━━━ INPUT ━━━
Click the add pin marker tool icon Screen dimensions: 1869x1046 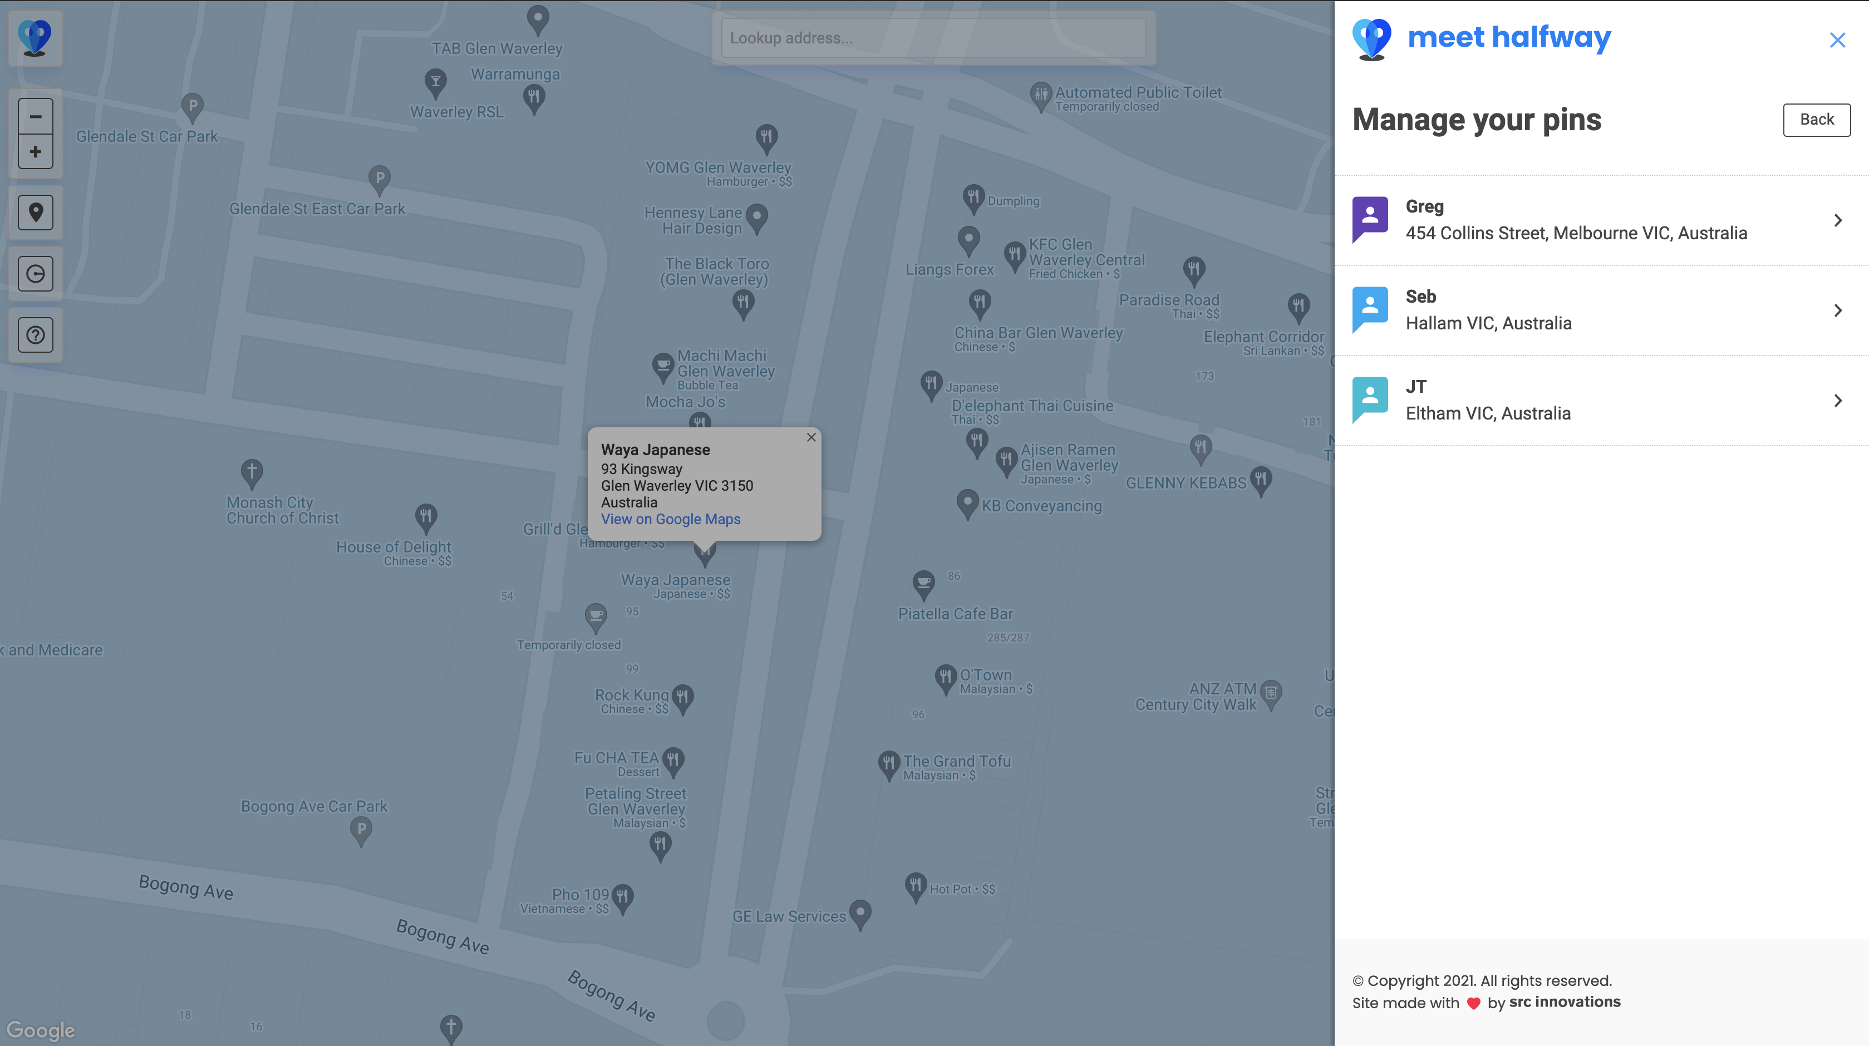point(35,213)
━━━
━━━ INPUT ━━━
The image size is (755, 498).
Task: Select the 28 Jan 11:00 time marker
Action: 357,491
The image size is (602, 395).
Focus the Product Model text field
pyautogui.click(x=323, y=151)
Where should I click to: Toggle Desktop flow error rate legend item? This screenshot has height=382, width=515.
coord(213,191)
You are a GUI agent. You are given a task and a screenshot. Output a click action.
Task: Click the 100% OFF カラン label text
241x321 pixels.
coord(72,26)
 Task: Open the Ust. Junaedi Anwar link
━━━
## TASK INSTRUCTIONS
Lay out the rows as a numbered list, from the line with "The image size is (602, 395)." up to and including the line with "Task: Open the Ust. Junaedi Anwar link". Leave out any blank lines.

## SOLUTION TO THIS TASK
1. The image size is (602, 395).
2. Focus the Product Model text field
3. pyautogui.click(x=323, y=151)
4. Where should I click to: Toggle Desktop flow error rate legend item? This screenshot has height=382, width=515.
5. coord(213,191)
6. You are a GUI agent. You are given a task and a screenshot. Output a click action.
7. Task: Click the 100% OFF カラン label text
8. 241x321 pixels.
9. coord(72,26)
10.  Task: Open the Ust. Junaedi Anwar link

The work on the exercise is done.